Silver Oak Services Partners has sold Accent Food Services, an Austin vending food distributor, to Audax Private Equity.

Flexpoint Ford, a Chicago private equity firm, has acquired Purchasing Power, an Atlanta voluntary benefit company, from Rockbridge Growth Equity.

Matrix Capital Markets Group has sold two truck stops and one convenience store owned by 7-Eleven, Inc. to Parkland Fuel Corporation.
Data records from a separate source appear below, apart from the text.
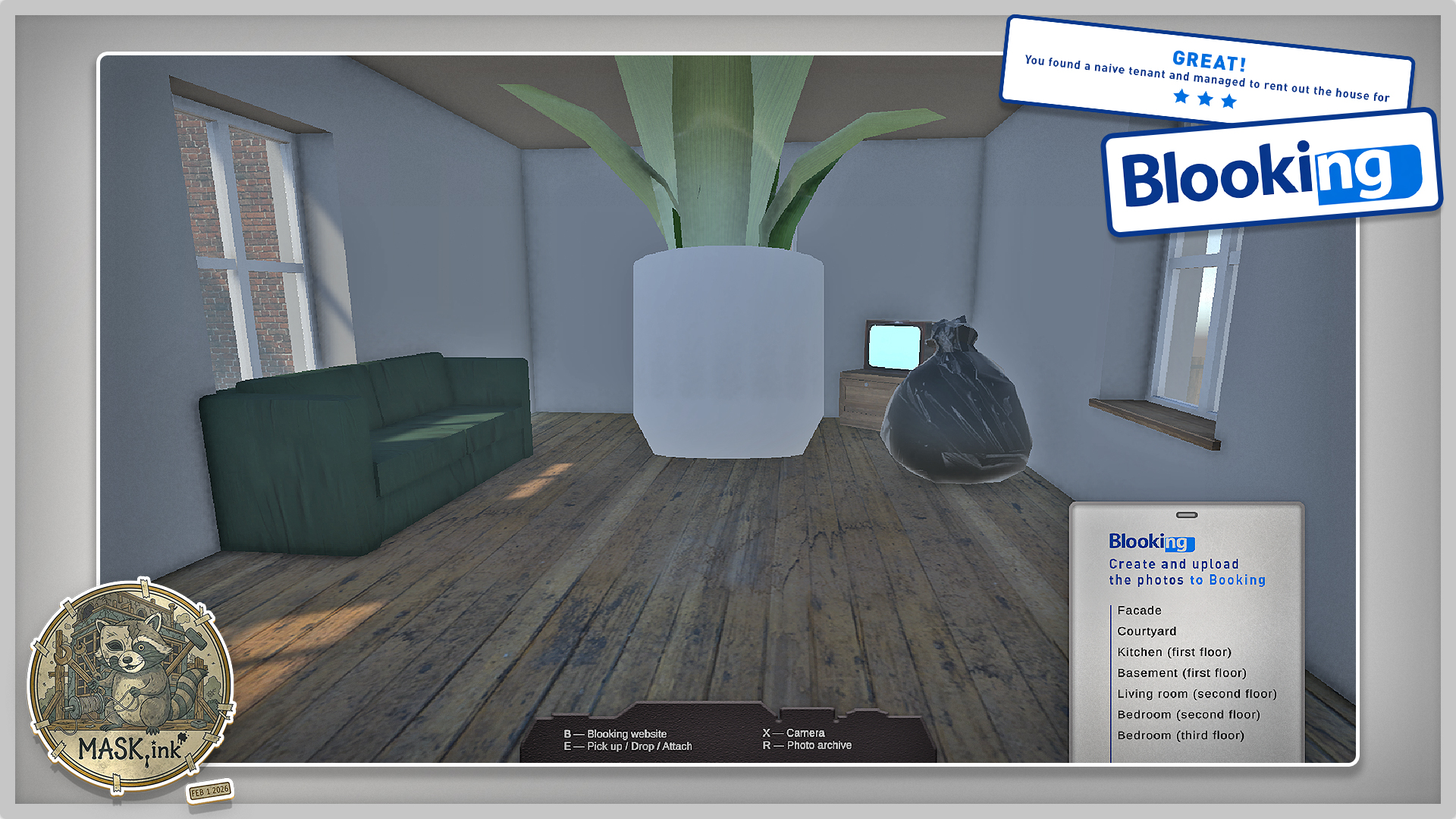1456x819 pixels.
Task: Click the Camera shortcut hint
Action: pos(793,733)
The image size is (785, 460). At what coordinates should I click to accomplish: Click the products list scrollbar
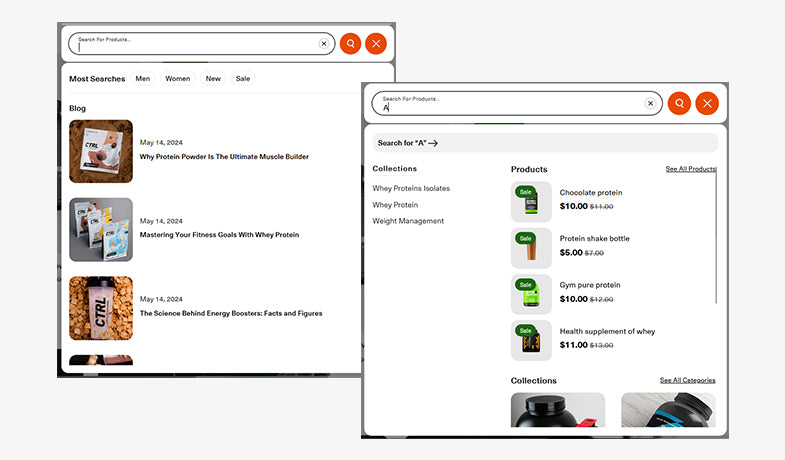click(x=717, y=240)
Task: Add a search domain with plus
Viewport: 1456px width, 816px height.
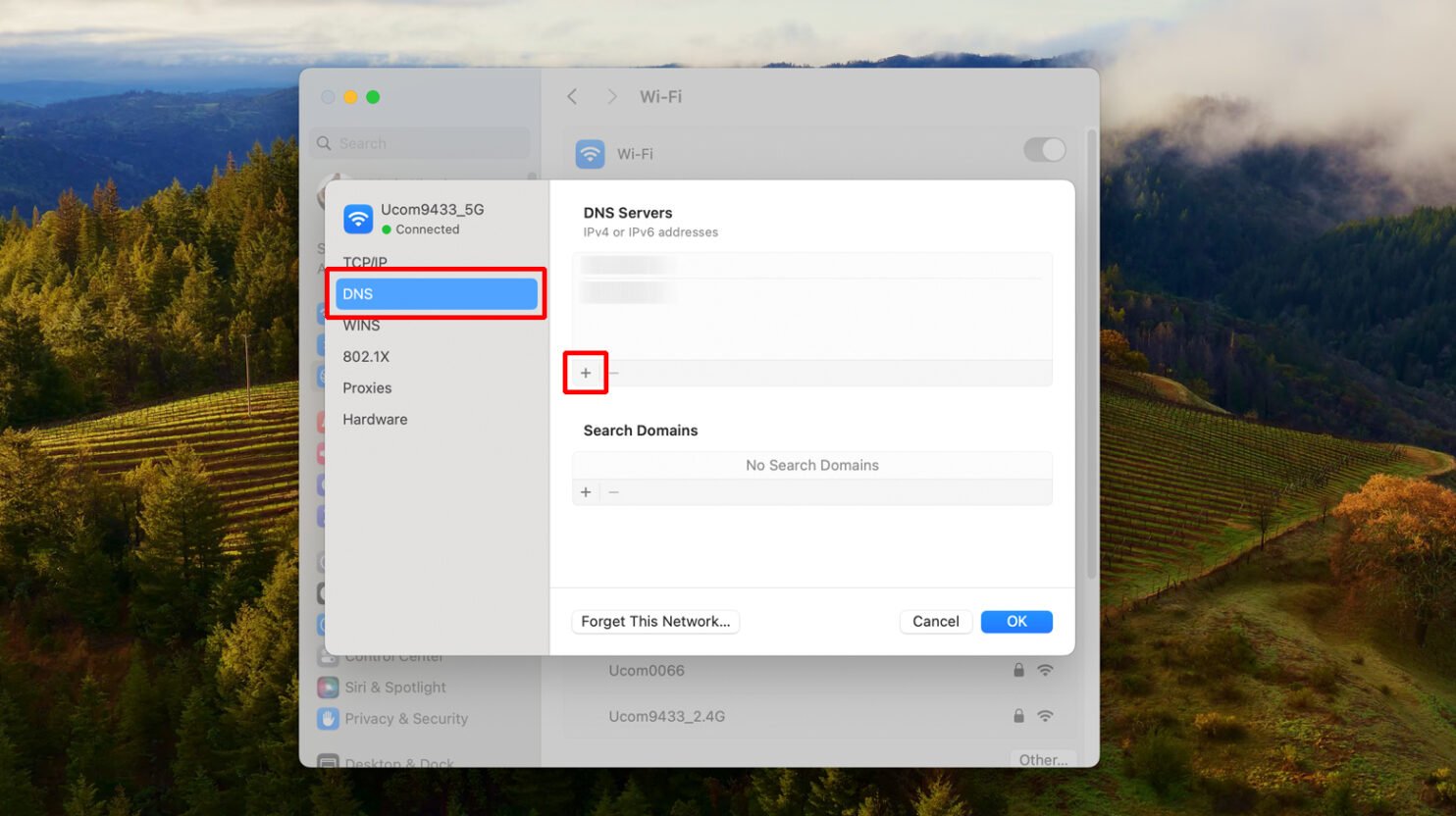Action: pyautogui.click(x=586, y=492)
Return Path, a New York City-based email data company, has acquired Email Copilot, a San Diego, Calif.-based company that provides monitoring, reporting, and analysis of email deliverability data. Email Copilot raised $1.25 million from Promus Ventures, and Anthem Venture Partners, among other investors.


FIRMS + FUNDS

Huiyin Blockchain Ventures, a subsidiary fund of Chinese investment company the Huiyin Group focused exclusively on blockchain-related investments, has launched with $20 million in commitments, according to Coindesk. Read more.

Founder Collective, a Cambridge, Mass.-based seed-stage venture capital firm, raised $75 million for its third fund.

• Eddy Shalev, Jonathan Saacks, and Barak Rabinowitz, former partners at the Israeli VC firm Genesis Partners, have launched their own firm. Called F2 Capital, it will focus on early-stage investments and is in the process of closing a $50 million initial fund, according to TechCrunch. Read more.


NEW JOBS

Gianluca Banfi has joined Lincoln International as a managing director at the Chicago-based investment bank’s Milan office. Previously, Banfi was executive director of the corporate finance division at Finanziaria Internazionale, a private Italian investment bank.

Bennett Woodward is now a partner and chief investment officer at Waterloo Capital.